The stock trading market is undoubtedly the most popular market out there. The forex vs stocks conversation centers around this market which has been around for a very long time. The market has attracted the attention of various investors. If you intend on getting into this market, some of the most important things you should know include:
- The market operates during the day, normally from 9:30 AM to 4 PM
- Traders have an infinite selection of stocks to choose from
- Starting capital is well above $25,000
Evidently, the stock market has a lower limit when it comes to the kind of traders it accepts. This limitation is one of the key things that define the market. The times set aside for trading are also clearly defined. In general, day traders in this market focus on trading a particular stock.
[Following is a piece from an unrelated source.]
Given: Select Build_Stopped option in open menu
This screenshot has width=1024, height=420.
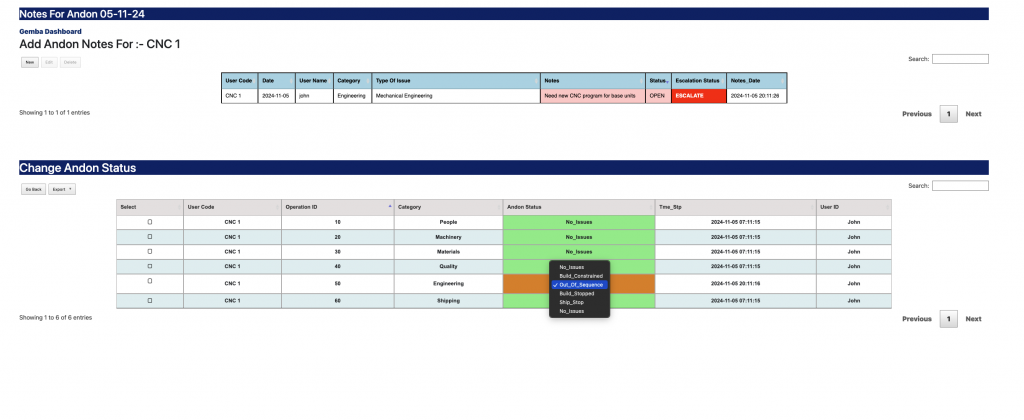Looking at the screenshot, I should click(578, 293).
The focus on traders can thus be either on the interests or the stock items themselves. The most important issue for a trader who wants to venture into this market is to decide the kind of approach they will take. You can trade a single item all through or you can switch up periodically.
The futures trading market has also been around for a long time. It is not as famous as stocks or forex, but it is still a top option to consider when you want to invest. If you are intending on getting into this market, some of the things about the market you should know include:
- Starting capital can start from about $3500
- The market operates from 9:30 AM to 4 PM
- You can trade by following the action or by focusing on specific futures
The difference between futures and the stock market is clearly visible from the amount of capital needed to venture. Like the stock market, traders often rely on trading the same stock. Research is thus the most important when trading in this market. A globally traded commodity though offers better prospects.
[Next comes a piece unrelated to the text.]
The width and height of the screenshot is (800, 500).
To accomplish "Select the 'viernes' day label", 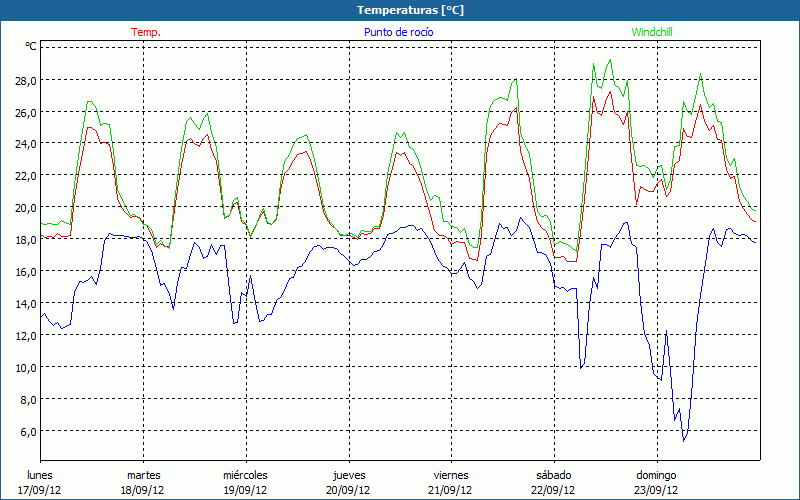I will tap(451, 475).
Finally, trading forex is also quite different from trading stocks and futures. It has its pros and also its cons. If you feel attracted to foreign exchange, the following are the things that you should know about the market:
- Starting capital can be anything from $500
- The market operates for 24 hours
- There are many currency pairs to choose from
Foreign exchange is clearly one of the least restrictive when it comes to allowing traders of all kinds. With a very low investment capital needed, this market is for everyone. In addition, one of the most positive factors about the market is that it runs for 24 hours. This means that trading is not limited and only the trader has the prerogative to trade when they want. The market is flexible and it gives every trader a chance to choose between the different trading items available.
Which market should you trade?
When it comes to the market of choice, it all boils down to the individual needs of each trader. According to statistics, the daily foreign exchange volume is more popular than stock by up to 53 times. That shows that the dynamism and versatility between the different markets can determine what a trader will do each trading day. If you do not have enough capital, the obvious market to venture in is the forex market. Otherwise, either of the markets can be great options for investment when you know how to navigate the market.